Since plasmatic levels and activities of the PEP and FAP have also been correlated with the survival of CRC patients [19,25], a main objective of our study was to analyze prospectively the correlation among plasmatic activity of its homologous DPPIV and 5-year survival of the patients. Data showed that patients with higher plasmatic DPPIV activities had poorer overall and disease-free survival. These data showed better sensitivity but worse specificity than those obtained with CEA. The multivariate analysis demonstrated that DPPIV is an independent prognostic factor influencing CRC patient survival. Therefore, there are convincing evidences that the determination of circulating DPPIV may be helpful in the early diagnosis [14,17-19,21] and also in the prognosis of CRC.
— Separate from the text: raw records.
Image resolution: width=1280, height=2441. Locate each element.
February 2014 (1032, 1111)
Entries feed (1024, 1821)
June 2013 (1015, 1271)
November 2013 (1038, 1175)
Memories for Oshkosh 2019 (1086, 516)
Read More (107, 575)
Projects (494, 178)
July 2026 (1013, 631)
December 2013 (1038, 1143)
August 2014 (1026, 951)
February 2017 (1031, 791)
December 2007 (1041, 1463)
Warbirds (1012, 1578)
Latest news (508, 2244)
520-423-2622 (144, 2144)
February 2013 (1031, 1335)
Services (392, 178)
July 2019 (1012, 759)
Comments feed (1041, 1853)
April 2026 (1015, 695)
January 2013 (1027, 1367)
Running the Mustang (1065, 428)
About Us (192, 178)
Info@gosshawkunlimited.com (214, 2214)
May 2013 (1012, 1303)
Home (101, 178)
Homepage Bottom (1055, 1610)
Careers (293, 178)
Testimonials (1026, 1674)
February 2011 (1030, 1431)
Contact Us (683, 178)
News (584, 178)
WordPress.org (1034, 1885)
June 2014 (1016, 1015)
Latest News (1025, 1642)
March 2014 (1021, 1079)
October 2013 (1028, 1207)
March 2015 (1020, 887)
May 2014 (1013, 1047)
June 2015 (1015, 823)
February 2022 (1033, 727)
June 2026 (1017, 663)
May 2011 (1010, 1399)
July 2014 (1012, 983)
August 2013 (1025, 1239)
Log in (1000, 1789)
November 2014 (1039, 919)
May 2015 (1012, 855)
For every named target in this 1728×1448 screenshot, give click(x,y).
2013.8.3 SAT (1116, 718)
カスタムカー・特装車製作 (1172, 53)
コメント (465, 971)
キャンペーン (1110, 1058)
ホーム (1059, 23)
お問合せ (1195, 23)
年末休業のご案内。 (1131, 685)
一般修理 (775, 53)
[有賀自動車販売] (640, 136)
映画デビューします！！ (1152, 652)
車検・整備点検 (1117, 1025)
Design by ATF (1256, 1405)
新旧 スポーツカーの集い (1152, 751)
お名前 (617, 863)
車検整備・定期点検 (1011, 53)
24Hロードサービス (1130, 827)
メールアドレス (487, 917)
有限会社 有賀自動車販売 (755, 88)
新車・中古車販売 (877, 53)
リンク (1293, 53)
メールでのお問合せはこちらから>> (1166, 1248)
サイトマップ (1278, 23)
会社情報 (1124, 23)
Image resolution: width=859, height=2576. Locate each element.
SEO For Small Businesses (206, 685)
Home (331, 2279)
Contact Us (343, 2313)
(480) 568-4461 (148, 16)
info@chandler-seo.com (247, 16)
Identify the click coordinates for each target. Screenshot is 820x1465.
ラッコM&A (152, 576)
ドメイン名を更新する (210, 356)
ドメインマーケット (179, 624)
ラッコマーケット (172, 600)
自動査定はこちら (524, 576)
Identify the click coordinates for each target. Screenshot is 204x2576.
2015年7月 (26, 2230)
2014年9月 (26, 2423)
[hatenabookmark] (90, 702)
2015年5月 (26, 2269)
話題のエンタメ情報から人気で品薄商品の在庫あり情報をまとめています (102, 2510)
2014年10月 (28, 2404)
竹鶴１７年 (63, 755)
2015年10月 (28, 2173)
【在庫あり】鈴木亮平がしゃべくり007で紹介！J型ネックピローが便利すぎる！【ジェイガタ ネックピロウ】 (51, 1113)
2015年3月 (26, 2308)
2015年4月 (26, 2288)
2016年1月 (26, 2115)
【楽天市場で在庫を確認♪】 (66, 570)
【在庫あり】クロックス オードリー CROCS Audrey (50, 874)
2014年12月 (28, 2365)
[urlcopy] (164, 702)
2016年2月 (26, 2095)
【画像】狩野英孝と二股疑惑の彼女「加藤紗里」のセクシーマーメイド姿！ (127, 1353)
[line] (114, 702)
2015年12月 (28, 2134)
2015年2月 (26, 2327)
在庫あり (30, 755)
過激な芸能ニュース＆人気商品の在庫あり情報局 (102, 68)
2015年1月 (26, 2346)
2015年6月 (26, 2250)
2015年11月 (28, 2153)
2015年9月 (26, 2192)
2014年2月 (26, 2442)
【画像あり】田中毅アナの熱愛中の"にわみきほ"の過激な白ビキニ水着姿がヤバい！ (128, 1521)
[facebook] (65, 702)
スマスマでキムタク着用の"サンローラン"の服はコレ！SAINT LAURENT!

The origin of circulating DPPIV in patients with cancer is a controversial issue. Current hypotheses place its origin in the liver and the immune cells [14] and in tumor microenvironment [8,14,19,38]. We performed immunohistochemical analysis throughout the adenoma-carcinoma sequence to know the location of DPPIV in the colorectal tissues. Non neoplastic cells of colorectal mucosa did not stain with DPPIV. By contrast, adenoma and CRC cells showed positive cytoplasmic immunostaining with luminal membrane reinforcement. This immunohistochemical pattern agrees with the higher activity and mRNA levels we have also found in neoplasms. Additionally, we found immunostaining with DPPIV in the inflammatory cells of lamina propria in normal and neoplastic mucosa. This finding could suggest that DPPIV is released from both immune and neoplastic cells in CRCs.

In conclusion, the present study demonstrates that DPPIV is up-regulated in adenomatous and CRC tissues when compared with the uninvolved mucosa. Plasmatic DPPIV activity is lower than in healthy subjects and is independently associated with worse 5-year survival in CRC patients. The DPPIV activity determination in the plasma is a safe, minimally invasive and inexpensive method, and may be complementary to the determination of the CD26 protein levels CRC patients. New studies with higher number of patients, collecting the preoperative and postoperative plasma samples at several time points [21], should be performed to confirm the predictive value of these results at diagnostic time and during patients’ follow-up.